Is this a valid solution? I have not seen the limit definition for big-O used much and wonder if this is a good application for it. The TA says that taking $h$ to infinity is improper because it represents the grid spacing, but can't we just adjust $b$ and $a$ to make that happen?
Note: I understand that a proof like Ian's is generally the way this is done. I'm specifically seeking comments about my approach here.

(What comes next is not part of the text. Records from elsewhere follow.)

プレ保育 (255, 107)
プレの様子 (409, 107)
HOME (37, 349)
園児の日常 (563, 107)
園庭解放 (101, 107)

This looks a bit long to me for a proof like this. First of all, it is enough to just look at one subinterval, so you are comparing $\int_a^b f(x) dx$ and $\frac{f(a)+f(b)}{2}$. Then just sum up the errors, being careful to remember that the number of summands depends on $h$. For simplicity then let me denote the interval by $(0,h)$.
As for the error on one subinterval, recall that the trapezoidal rule exactly integrates linear functions. Thus you are really dealing with
$$\int_0^h f(x)-\left ( f(0) + \frac{f(h)-f(0)}{h} x \right ) dx.$$
Now write $f(x)=f(0)+f'(0)x+O(h^2)$ to get
$$\int_0^h f(0)-f(0)+f'(0)x+\frac{f(h)-f(0)}{h} x + O(h^2) dx = \int_0^h f'(0) x + \frac{f(h)-f(0)}{h} x dx + O(h^3).$$
Now finish by showing that $\frac{f(h)-f(0)}{h}-f'(0)=O(h)$ and using the simple fact that $\int_0^h x dx = h^2/2$.
This technique of writing the quadrature rule as the exact integral of a "nearby" function is very widely applicable, and similar things show up in other areas of numerical analysis too.